__Exercise prompt__
The entries below are to be written out again without alteration.

╭─ Available data

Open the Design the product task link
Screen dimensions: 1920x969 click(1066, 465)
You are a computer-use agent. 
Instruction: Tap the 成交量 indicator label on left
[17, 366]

╰─

__Output of the task__
Open the Design the product task link
Screen dimensions: 1920x969 click(1066, 465)
You are a computer-use agent. 
Instruction: Tap the 成交量 indicator label on left
[17, 366]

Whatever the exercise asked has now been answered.